君月染体内因为之前吃了那颗灵芝,丹田内开始聚气,这会儿被他的内力一引,那股被封锁的气息这会儿就像是被人踹开了门一般,汹涌而出。
她很快就能动了,同时,她还清楚的感觉到自己身上有一股磅礴的力量。
“你这么快就能动了?”
刑风瞪圆了眼睛,内心再次感叹道,这穿过来就捡了金手指的人就是不一样。
“那你也快救救我啊,我还不能动啊。”
刑风生怕自己要被单独留在这里,顿时就急了。
他的内力是穿到这里之后自己修炼的,自然不如长孙璃的内力深厚,更比不上君月染的半路作弊,所以,他一时半刻没法解开体内的那股药力。
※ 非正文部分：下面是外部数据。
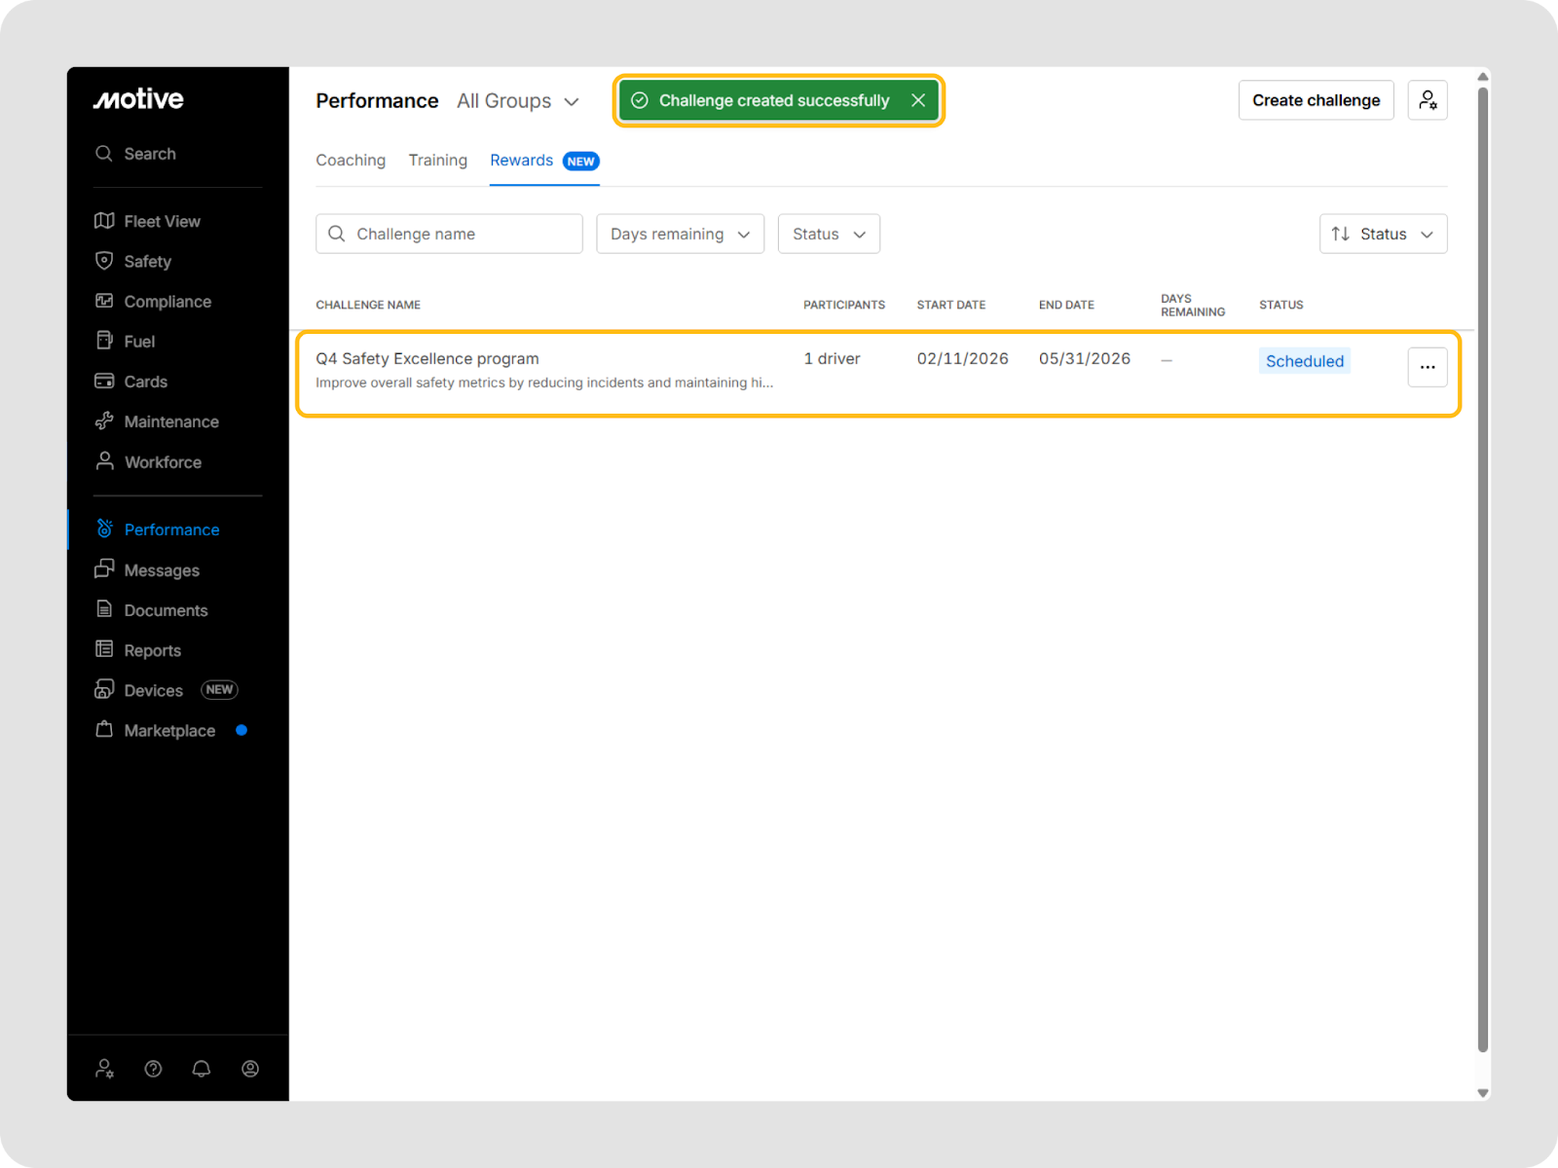Open the Status sort dropdown
This screenshot has width=1558, height=1168.
click(x=1383, y=234)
长孙璃鄙夷的看了他一眼,将君月染扶了起来,一副不打算理他的样子。
“喂,你好歹也是个王爷啊,这么小气可不行啊。”刑风急得哇哇叫,“等到了苗疆你就知道本堂主的好处了,你现在不救我,会后悔的。”
君月染扯了长孙璃一把,眨眼道:“你就别吓唬他了,快救他吧。”
长孙璃抿唇,看了刑风一眼,内心十分抵触。
但他也不想惹君月染不高兴,他就算再不喜欢这个半路杀出来的“老乡”,他也是君月染在这个世界上唯一的亲人。
长孙璃蹲下身去,开始运气于掌心,这一次,他可没有像刚才给君月染输送内力那般温柔,而是一掌直接将他体内的药力给震散了,刑风差点没被他这股霸道的力气给震得吐血。
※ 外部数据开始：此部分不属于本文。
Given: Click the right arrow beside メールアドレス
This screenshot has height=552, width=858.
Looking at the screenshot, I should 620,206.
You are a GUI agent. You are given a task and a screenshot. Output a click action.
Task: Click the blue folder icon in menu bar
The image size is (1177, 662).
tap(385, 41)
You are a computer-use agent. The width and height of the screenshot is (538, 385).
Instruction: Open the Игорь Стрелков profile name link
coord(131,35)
“我说你就不能温柔一点!”刑风从地上跳起来,捂着自己被震痛的胸口,一脸的怨念。
“不能!”长孙璃悠悠的站起身来,淡淡道,“本王的温柔只给染儿一个人。”
刑风:“……”
行,他这次跟着来就是来吃狗粮的是吧?
刑风指了指他的鼻子,气冲冲的跑出去了。
君月染推了长孙璃一把,道:“你干嘛老跟他过不去啊?他也没别的坏心思,不过就是担心我吃亏而已。”
一个是发小,一个是自己心爱的男人,若是这两个人一直关系这么差,那她夹在中间帮谁?
长孙璃牵着她的手,霸道的说道:“那本王还担心你吃他的亏。”
刚才他若是再晚到一步,那厮手就要摸上去了。
想到这里,长孙璃的脸顿时又黑了几分。
“那怎么可能!”君月染见他又醋上了,忙抱住他的手臂,在他脸颊上亲了一下,道,“我的银针包就是放在腰兜里,在外面,他最多也就是在外面掏一下,连我的一根汗毛都挨不着,你慌啥?”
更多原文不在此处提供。